The first project, which comes from local developer Tooley Interests, would rise from a site located at 1400 N. Vine Street, replacing a pair of small retail buildings. Plans call for the construction of a nearly 200,000-square-foot building featuring 198 apartments above 16,000 square feet of ground-floor commercial space and parking for 278 vehicles. In exchange for density bonus incentives, 21 of the proposed apartments would be set aside as affordable housing at the very low-income level.
TCA Architects is designing the apartment complex, which would stand seven stories in height.
The Council's vote also exempts a proposed apartment complex from Wiseman Residential at 1600 E. Venice Boulevard from the California Environmental Quality Act (CEQA), while also rejecting an appeal which sought to block construction of the development.
The project, slated for a currently empty site, calls for the construction of a four-story building featuring 77 apartments - including seven extremely low-income affordable units - above semi-subterranean parking for 43 vehicles.
The appellant, identified as Venice resident Erica Moore, had urged the Council to overturn existing approvals for the project, arguing that the project's use of the Transit Oriented Communities incentives was illegal and that construction of the housing would increase traffic congestion on Venice Boulevard.
The third project - proposed by Venice-based GVS Properties - calls for demolishing three empty structures at 811-815 Ocean Front Walk, making way for a new building featuring nine apartments above 1,568 square feet of ground-floor restaurant space and a semi-subterranean parking garage for 30 vehicles.
The Council's vote exempted the proposed development from CEQA, and simultaneously rejected an appeal from a group of Venice Residents who argued that the demolition of vacant housing which now occupies the project site violates both the Mello Act and the California Coastal Act.
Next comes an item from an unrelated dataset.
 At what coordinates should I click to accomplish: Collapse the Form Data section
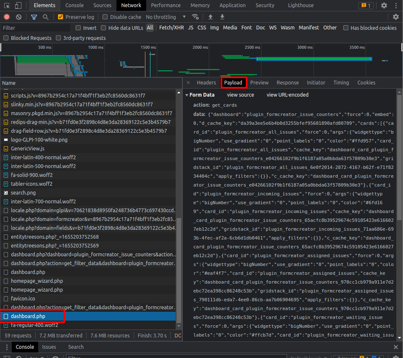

However, a new condition of approval placed on the project will require that a minimum of one of the new apartments be reserved as affordable housing at the very low-income level.
The vote by the Council comes four years after entitlements for a smaller apartment building on the same site were overturned by the West Los Angeles Area Planning Commission, in part because the proposal would have resulted in a net loss of housing from the existing nine apartments.
The final development, planned by Valencia-based attorney and real estate broker David Rendall, would rise from a property at 13104 Glenoaks Boulevard in Sylmar.
Plans call for the construction of a new two-story edifice featuring eight residential units, 927-square-foot cafe, and 2,552 square feet of other commercial uses. Covered parking would be provided at the ground-floor of the building. Workshop Design Collective is designing the proposed development, which is inspired by the look of horse barns common to the San Fernando Valley, and would be split into separate structures flanking a small courtyard.
The vote by the Council affirms a January vote of approval by the Los Angeles City Planning Commission.